Il ne lui en était pourtant pas demandé tant !

Cette solution est contraire au Code de Procédure Civile.

En effet, le renvoi pour cause de connexité s’applique à toutes les procédures pendantes devant le Juge judiciaire et donc aussi devant le 1er Président de la Cour d’appel.
En excluant l’application de l’article 100 du Code de Procédure Civile, la Cour de Cassation tisse les contours du régime applicable à l’article L 16B, alors que cette disposition ne prévoit pas la mise en place d’un régime d’exception.

Mais, la Cour de Cassation a omis, dans son empressement à vouloir donner raison à l’administration fiscale, de dire par quoi elle allait remplacer le Code de Procédure Civile !

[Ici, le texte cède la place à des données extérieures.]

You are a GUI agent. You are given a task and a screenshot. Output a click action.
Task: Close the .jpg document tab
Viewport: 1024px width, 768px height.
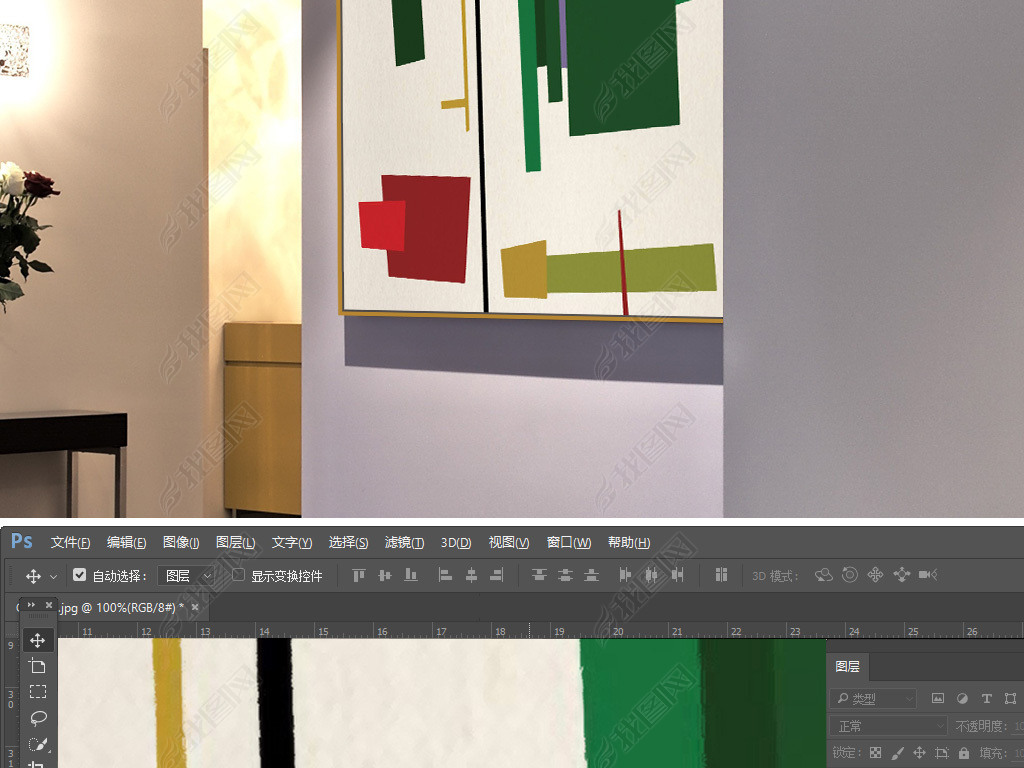[x=195, y=607]
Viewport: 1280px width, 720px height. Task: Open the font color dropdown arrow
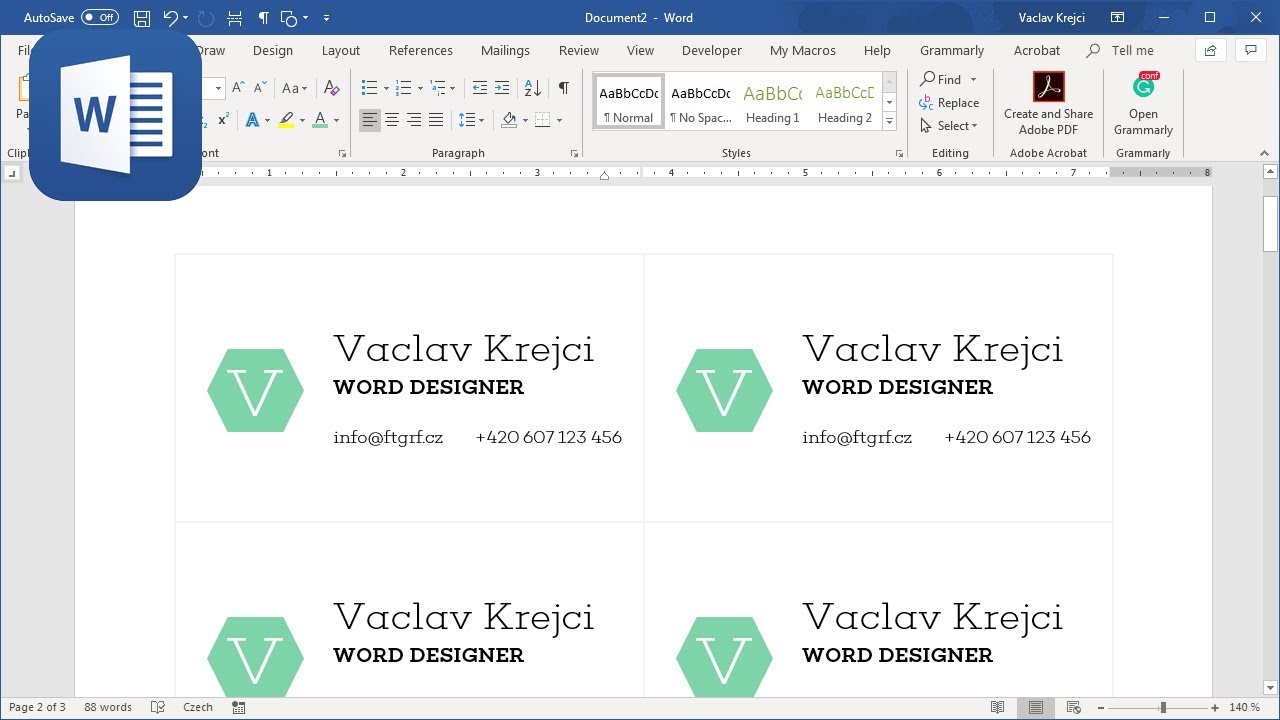pos(336,120)
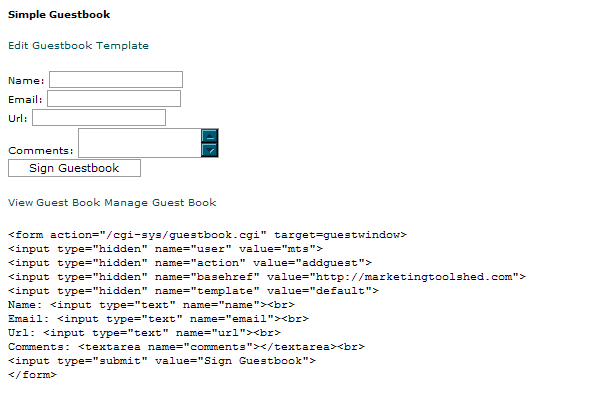Focus the Email input box

tap(114, 99)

La Cour de Cassation n’a pas à dire quelles règles du Code de Procédure Civile lui conviennent et lesquelles doivent être bannies.

De deux choses l’une :

  • soit le code de procédure civile s’applique dans toutes ses dispositions et la cour doit veiller à son respect par toutes les juridictions,
  • soit il ne s’applique pas du tout et la Cour doit alors nous dire ce qui vient le remplacer…

C’est sans doute pour éviter la critique dite du « gouvernement des juges » que la Cour a préféré rester discrète sur cette question.

Il est donc regrettable de rester sur une telle omission.

Mais le plus beau est à venir.

Car nous allons à présent toucher la définition même du mot « paradoxe »

 

6. Le paradoxe retenu par la Cour.

La Cour nous explique qu’en matière de contentieux fiscal, chaque 1er Président de chaque Cour d’appel est exclusivement compétent pour les litiges relevant de son ressort, à l’exclusion de tout autre.
Soit !

Mais alors, le 1er Président de la Cour d’appel de Metz était seul compétent pour les recours contre les ordonnances rendues par le Juge de Metz, Forbach et Sarreguemines.
La Cour de Cassation aurait dû appliquer sa propre décision et renvoyer à nouveau le dossier à Metz devant le même premier président.

Contre toute attente, la Cour de Cassation renvoie le dossier au 1er Président de la Cour d’appel de… Nancy qui n’en demandait pas tant.

Autrement dit, la juridiction de Nancy va donc devoir juger un litige que seule peut connaître la juridiction de Metz.

Merci à la Cour de Cassation pour cet exercice d’équilibriste et de grand écart cumulés.

Il y aura cependant une explication qui servira de lot de consolation.

L’explication tient à une question de procédure :
Lorsque la Cour de Cassation casse un arrêt rendu par une Cour d’appel, elle ne rejuge pas l’affaire au fond.
Elle doit seulement dire si les juges de la Cour d’appel ont ou non appliqué le droit correctement et donc :

  • si les juges de la Cour d’appel ont correctement appliqué le droit, la Cour de Cassation rejette le recours formé devant elle.
  • si les juges de la Cour d’appel n’ont pas correctement appliqué le droit, elle casse leur décision et renvoie l’affaire devant une autre Cour d’appel afin que celle-ci juge définitivement le dossier.

En l’espèce, la Cour de Cassation a cassé l’ordonnance rendue par Monsieur le Premier Président de la Cour d’appel de Metz et a renvoyé cette affaire devant une autre Cour d’appel comme cela est prévu par le code de procédure civile.

Il s’agit là de la seule explication possible, même si celle-ci reste paradoxale.

Il est  curieux de casser une ordonnance rendue par la Cour d’appel de Metz au motif que la Cour d’appel de Metz serait seule compétente pour connaître dudit litige et de le renvoyer devant la Cour d’appel de Nancy…

Il y a donc là une curiosité juridique que ni le livre des procédures fiscales ni le code de procédure civile n’avaient envisagée.

Les règles du droit fiscal et les règles de la procédure civile ne font donc pas toujours bon ménage.